Epileptic seizure prediction using spectral width of the covariance matrix

Abstract

Objective. Epilepsy is a common neurological disorder in which patients suffer from sudden and unpredictable seizures. Seizures are caused by excessive and abnormal neuronal activity. Different methods have been employed to investigate electroencephalogram (EEG) data in patients with epilepsy. This paper introduces a simple yet accurate array-based method to study and predict seizures. Approach. We use the CHB-MIT dataset (all 24 cases), which includes scalp EEG recordings. The proposed method is based on the random matrix theory. After applying wavelet decomposition to denoise the data, we analyze the spatial coherence of the epileptic recordings by looking at the width of the covariance matrix eigenvalue distribution at different time and frequency bins. Main results.

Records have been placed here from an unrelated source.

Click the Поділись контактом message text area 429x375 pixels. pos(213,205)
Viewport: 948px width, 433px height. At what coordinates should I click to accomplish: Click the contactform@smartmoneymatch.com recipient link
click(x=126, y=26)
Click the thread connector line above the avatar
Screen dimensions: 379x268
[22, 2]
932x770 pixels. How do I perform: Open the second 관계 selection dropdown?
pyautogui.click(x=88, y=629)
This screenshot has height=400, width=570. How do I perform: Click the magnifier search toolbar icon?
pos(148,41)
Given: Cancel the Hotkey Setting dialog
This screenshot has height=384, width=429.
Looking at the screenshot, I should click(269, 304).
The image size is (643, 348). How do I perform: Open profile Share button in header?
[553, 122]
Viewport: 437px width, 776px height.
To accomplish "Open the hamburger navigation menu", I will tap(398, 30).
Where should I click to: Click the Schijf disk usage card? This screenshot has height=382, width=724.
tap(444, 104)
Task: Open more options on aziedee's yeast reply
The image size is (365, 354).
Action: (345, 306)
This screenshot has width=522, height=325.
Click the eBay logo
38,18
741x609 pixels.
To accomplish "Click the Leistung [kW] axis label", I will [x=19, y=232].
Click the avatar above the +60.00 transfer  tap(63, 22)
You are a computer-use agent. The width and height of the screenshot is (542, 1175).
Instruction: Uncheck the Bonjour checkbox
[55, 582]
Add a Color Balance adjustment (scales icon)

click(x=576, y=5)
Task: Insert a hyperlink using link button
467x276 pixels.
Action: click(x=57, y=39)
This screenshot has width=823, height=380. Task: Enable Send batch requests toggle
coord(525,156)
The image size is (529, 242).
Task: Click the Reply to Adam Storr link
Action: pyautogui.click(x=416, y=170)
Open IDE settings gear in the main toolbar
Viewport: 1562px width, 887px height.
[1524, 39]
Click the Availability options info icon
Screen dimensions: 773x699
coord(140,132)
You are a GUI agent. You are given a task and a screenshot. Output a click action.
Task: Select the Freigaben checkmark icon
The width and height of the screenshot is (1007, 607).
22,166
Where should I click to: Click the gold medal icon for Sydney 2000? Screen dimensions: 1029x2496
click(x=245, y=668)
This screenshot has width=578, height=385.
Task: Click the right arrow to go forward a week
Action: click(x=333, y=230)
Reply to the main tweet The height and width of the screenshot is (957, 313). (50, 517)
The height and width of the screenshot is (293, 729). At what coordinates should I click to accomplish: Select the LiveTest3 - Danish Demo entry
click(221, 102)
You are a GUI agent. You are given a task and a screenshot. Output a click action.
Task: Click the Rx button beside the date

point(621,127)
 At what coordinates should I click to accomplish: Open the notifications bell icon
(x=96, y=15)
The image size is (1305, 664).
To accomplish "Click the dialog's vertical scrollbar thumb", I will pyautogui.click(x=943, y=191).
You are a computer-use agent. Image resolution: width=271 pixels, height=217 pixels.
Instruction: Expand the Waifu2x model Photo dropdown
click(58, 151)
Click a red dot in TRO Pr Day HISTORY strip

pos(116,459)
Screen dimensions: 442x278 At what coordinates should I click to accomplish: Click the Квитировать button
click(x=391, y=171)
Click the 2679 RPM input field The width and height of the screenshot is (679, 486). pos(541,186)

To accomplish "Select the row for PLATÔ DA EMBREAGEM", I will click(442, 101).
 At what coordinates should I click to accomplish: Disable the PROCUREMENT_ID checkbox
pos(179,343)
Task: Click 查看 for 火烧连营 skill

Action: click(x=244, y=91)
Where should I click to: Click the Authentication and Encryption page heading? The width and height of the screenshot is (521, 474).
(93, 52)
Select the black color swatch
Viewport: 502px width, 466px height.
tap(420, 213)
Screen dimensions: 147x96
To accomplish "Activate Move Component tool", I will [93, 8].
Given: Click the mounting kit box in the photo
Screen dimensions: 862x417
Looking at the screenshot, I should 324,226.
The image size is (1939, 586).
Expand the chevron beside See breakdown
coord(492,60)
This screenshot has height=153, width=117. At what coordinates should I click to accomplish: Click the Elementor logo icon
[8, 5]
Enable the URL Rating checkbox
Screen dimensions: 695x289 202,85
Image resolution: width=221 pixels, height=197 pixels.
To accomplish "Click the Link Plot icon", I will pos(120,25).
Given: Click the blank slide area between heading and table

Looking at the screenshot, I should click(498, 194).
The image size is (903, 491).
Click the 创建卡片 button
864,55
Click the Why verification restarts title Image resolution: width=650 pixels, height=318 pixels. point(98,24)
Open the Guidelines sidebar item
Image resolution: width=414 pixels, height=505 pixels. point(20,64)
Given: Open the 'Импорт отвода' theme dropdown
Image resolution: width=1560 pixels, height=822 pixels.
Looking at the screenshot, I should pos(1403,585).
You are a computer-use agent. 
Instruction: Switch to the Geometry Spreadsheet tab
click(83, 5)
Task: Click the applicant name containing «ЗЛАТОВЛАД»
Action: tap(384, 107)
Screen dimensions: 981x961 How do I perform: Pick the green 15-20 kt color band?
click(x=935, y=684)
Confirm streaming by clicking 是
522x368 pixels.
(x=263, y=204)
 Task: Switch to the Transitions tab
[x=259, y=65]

We train patient-specific support vector machine classifiers to distinguish between interictal and preictal data with high performance and a false prediction rate as low as 0.09 h−1. The proposed technique achieves an average accuracy, specificity, sensitivity, and area under the curve of 99.05%, 93.56%, 99.09%, and 0.99, respectively. Significance. Our proposed method outperforms state-of-the-art works in terms of sensitivity while maintaining a low false prediction rate. Also, in contrast to neural networks, which may achieve high performance, this work provides high sensitivity without compromising interpretability.